Esenyurt’a gittim. Sokak sokak gezdim. Hem Esenyurtlularla hem de Esenyurt’taki ilişkileri bilenlerle konuştum. 'Yazılmamak şartıyla' anlatılanlar hariç somutlayabildiğim her şeyi kaleme aldım. Fazla değil, aksine eksik bıraktıklarım var. Umuyorum bir gün daha fazlası açığa çıkar.
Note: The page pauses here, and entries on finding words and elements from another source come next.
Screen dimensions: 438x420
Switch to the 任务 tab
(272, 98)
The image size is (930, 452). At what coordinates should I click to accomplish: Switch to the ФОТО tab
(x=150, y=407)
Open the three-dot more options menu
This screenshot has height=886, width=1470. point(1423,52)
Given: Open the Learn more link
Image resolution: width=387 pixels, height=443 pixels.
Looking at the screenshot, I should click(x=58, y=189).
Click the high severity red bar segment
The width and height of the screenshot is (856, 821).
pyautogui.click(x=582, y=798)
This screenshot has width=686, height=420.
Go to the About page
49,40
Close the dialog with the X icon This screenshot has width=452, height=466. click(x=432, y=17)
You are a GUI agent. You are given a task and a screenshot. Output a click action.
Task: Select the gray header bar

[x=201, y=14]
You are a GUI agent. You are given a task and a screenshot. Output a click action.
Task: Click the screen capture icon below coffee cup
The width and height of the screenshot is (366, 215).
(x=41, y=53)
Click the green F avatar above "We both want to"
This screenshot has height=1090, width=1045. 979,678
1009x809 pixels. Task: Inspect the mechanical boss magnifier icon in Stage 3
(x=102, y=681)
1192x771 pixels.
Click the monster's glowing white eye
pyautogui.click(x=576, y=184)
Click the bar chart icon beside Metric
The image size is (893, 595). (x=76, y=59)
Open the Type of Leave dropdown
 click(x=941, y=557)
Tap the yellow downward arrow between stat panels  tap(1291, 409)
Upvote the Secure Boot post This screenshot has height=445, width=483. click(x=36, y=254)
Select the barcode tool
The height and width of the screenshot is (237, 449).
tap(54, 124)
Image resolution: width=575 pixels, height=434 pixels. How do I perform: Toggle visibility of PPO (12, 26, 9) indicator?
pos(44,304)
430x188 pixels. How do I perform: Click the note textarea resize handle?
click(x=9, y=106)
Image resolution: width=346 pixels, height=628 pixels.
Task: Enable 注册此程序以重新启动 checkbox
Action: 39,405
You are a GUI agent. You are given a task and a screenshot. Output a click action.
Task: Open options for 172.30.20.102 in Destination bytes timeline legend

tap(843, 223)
Bugün Özyurt A.Ş.’nin resmi sayfasını açın. Sizi en yukarıda 'Bakan Soylu ziyareti' başlıklı haber karşılıyor. Bir inşaat şirketinin sitesinde, demir ve çimento haberlerinin de önünde neden Bakan’ın açıklamaları var diyebilirsiniz? Elbette Özyurt Ailesi’nin yönettiği hemşehri derneğinin baş konuğu, konuşmacısı olduğu için. Müşavire sorarsanız tanışmıyorlar bile.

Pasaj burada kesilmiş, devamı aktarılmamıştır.